City of Stockton Bankruptcy Plan Approved

A bankruptcy court judge has approved a plan for the city of Stockton, California, to exit bankruptcy while continuing to pay for pensions.

A federal bankruptcy judge in the U.S. Bankruptcy Court for the Eastern District of California has approved a bankruptcy exit plan from the city of Stockton that allows it to continue paying its obligations to the California Public Employees Retirement System (CalPERS) while giving other creditors pennies on the dollar for debts.  “This plan, I’m persuaded, is the best that could be done in terms of restructuring the city’s debts,” U.S. Bankruptcy Judge Christopher Klein said at a hearing in Sacramento, California, according to Bloomberg.

Earlier in October, Klein ruled that the city of Stockton may eschew paying its pension obligations, and treat them just like other debts in its bankruptcy plan. The city has reached deals with all of its major creditors, except for Franklin Templeton Investments, which took Stockton to trial. An attorney for the investment firm said the firm is being offered one cent on each dollar for a $35 million loan given to Stockton in 2009 to build firehouses and parks, and to move its police dispatch center. In the lawsuit, Stockton argued that it must make its pension contributions for public employees before its creditors are paid the entire amount they are owed.

According to news reports, during proceedings Stockton often argued its employees have suffered enough in the bankruptcy. In a statement last year, CalPERS said, “The city of Stockton, its employees and its citizens have already endured years of painful cuts, reductions and sacrifices.”

In a statement following Klein’s approval of the exit plan, Anne Stausboll, chief executive officer of CalPERS, said, “The judge recognized that the city’s employees and retirees have already made significant concessions with respect to their pension and health benefits and that further impairing pensions would harm them even more. The City has made a smart decision to protect pensions and find a reasonable path forward to a more fiscally sustainable future.
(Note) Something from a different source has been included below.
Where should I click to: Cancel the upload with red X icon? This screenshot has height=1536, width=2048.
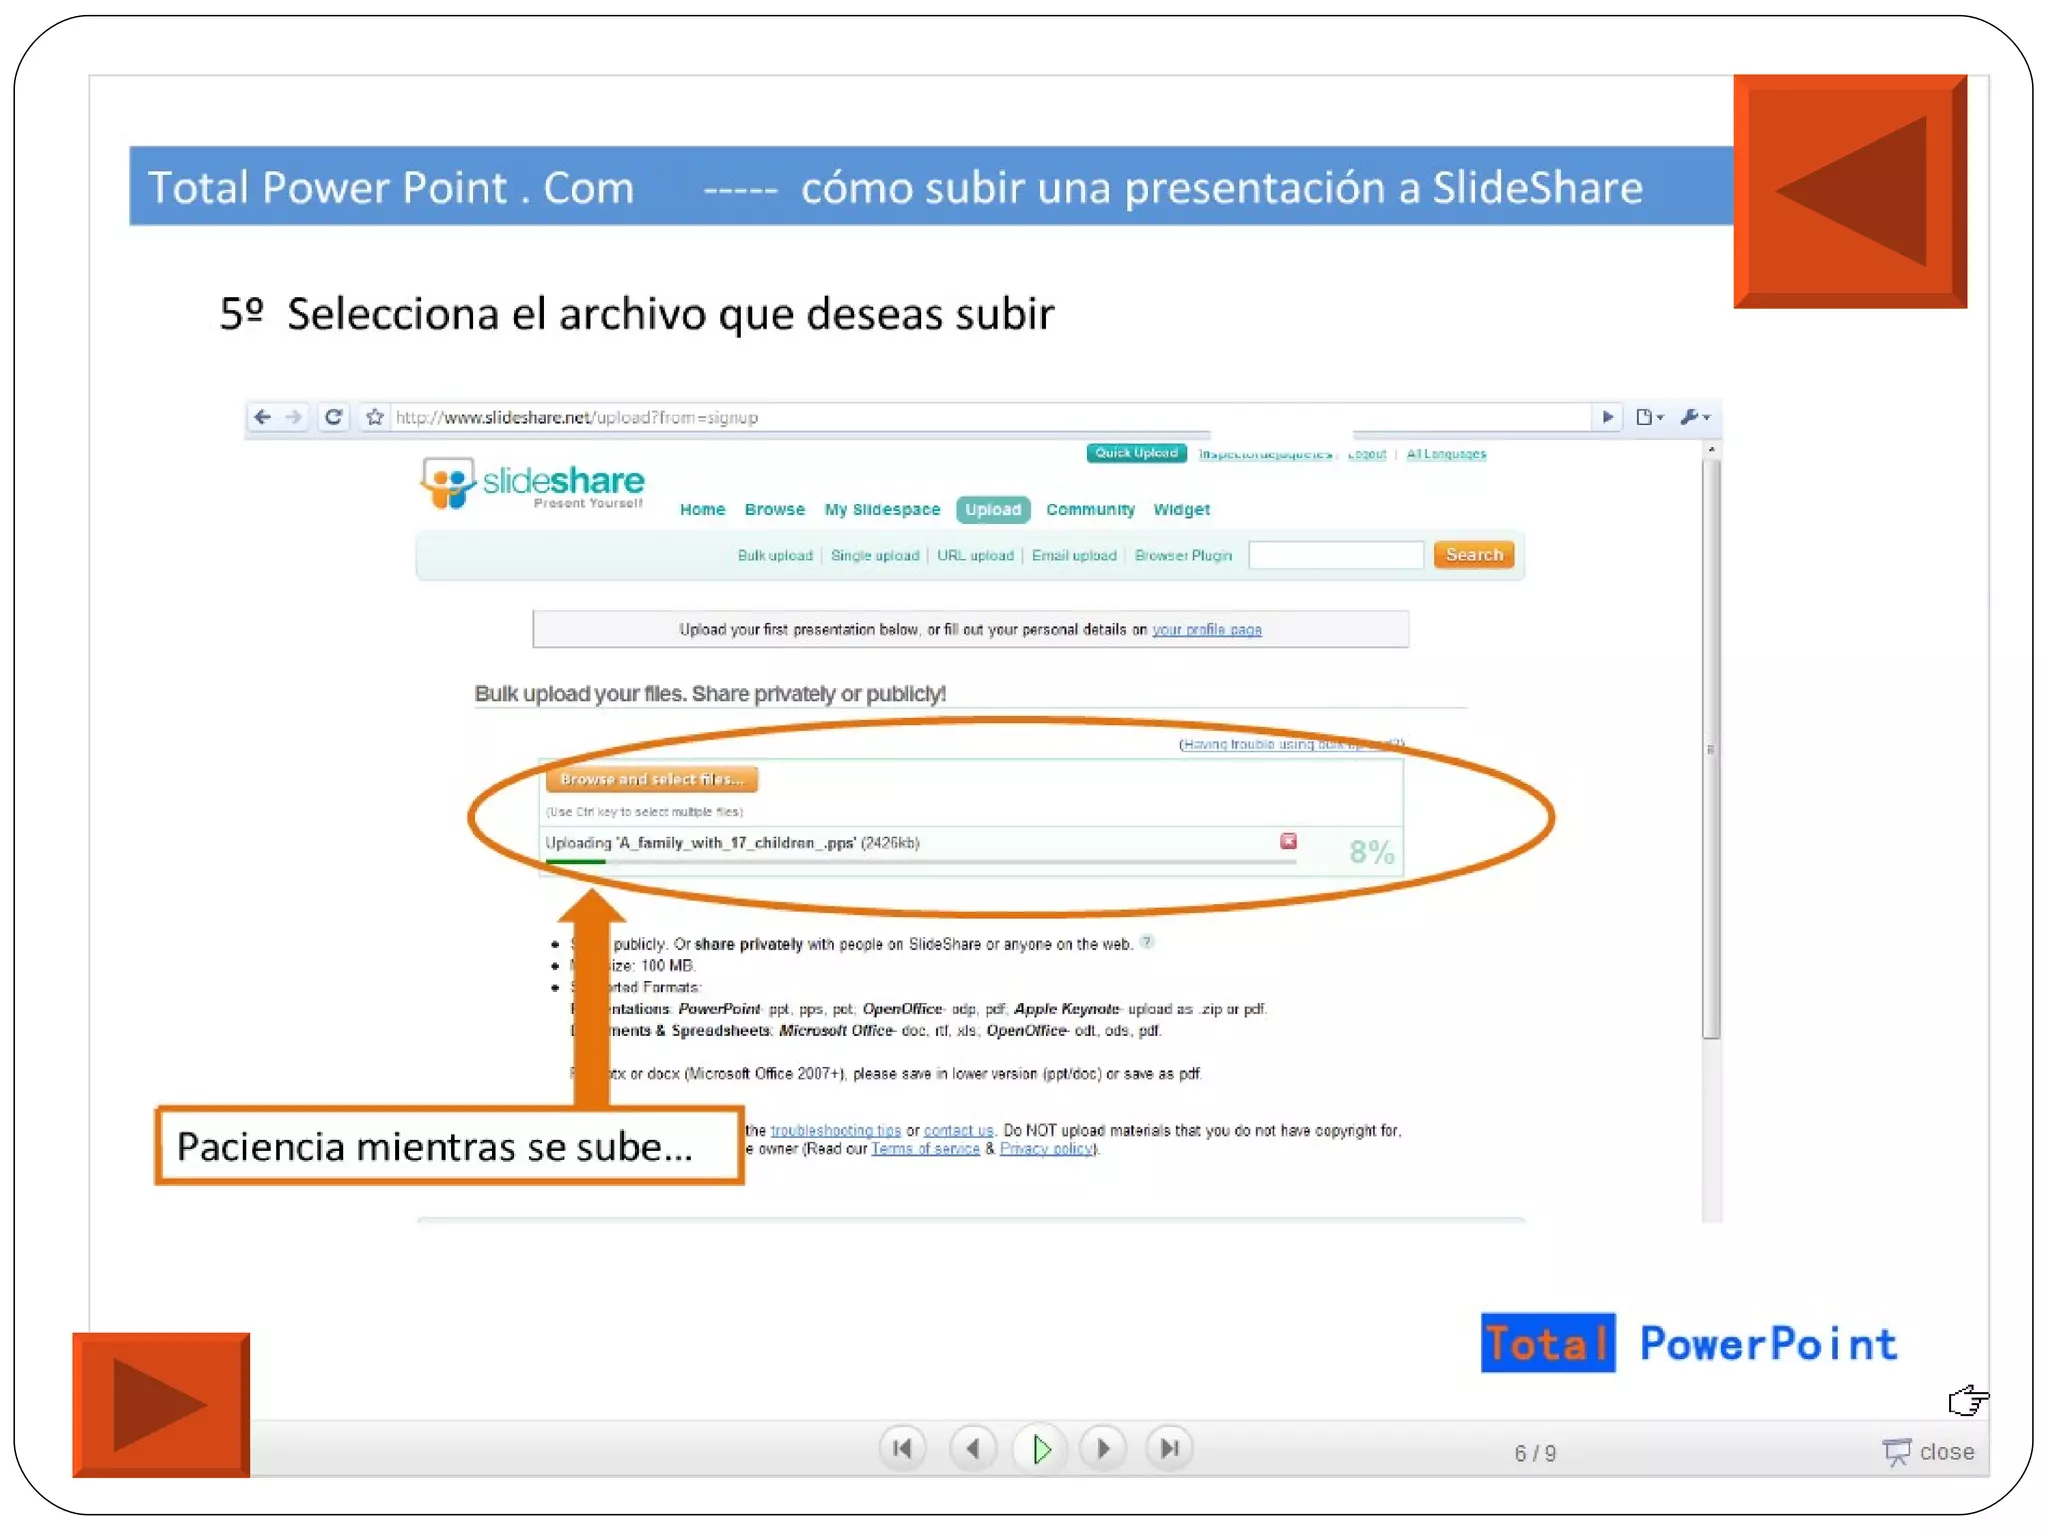pos(1288,841)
We will continue to champion the integrity and soundness of public pensions—to protect the benefits that were promised to the active and retired public employees who participate in the CalPERS pension plan.”

The National Conference on Public Employee Retirement Plans (NCPERS) also released a statement applauding Klein’s decision, saying, “His ruling means the city will be able to emerge from two years of financial uncertainty with its public pensions and public safety services intact… It has been years since city employees have received a raise, salaries for some employees have been cut by as much as 23%, large numbers of employees have been laid off and employees have already lost their retirement health benefits. To further reduce pension benefits as part of a financial reorganization plan would not only have been unfair to the city’s workers, but destructive to the city’s reputation and its ability to provide public services.”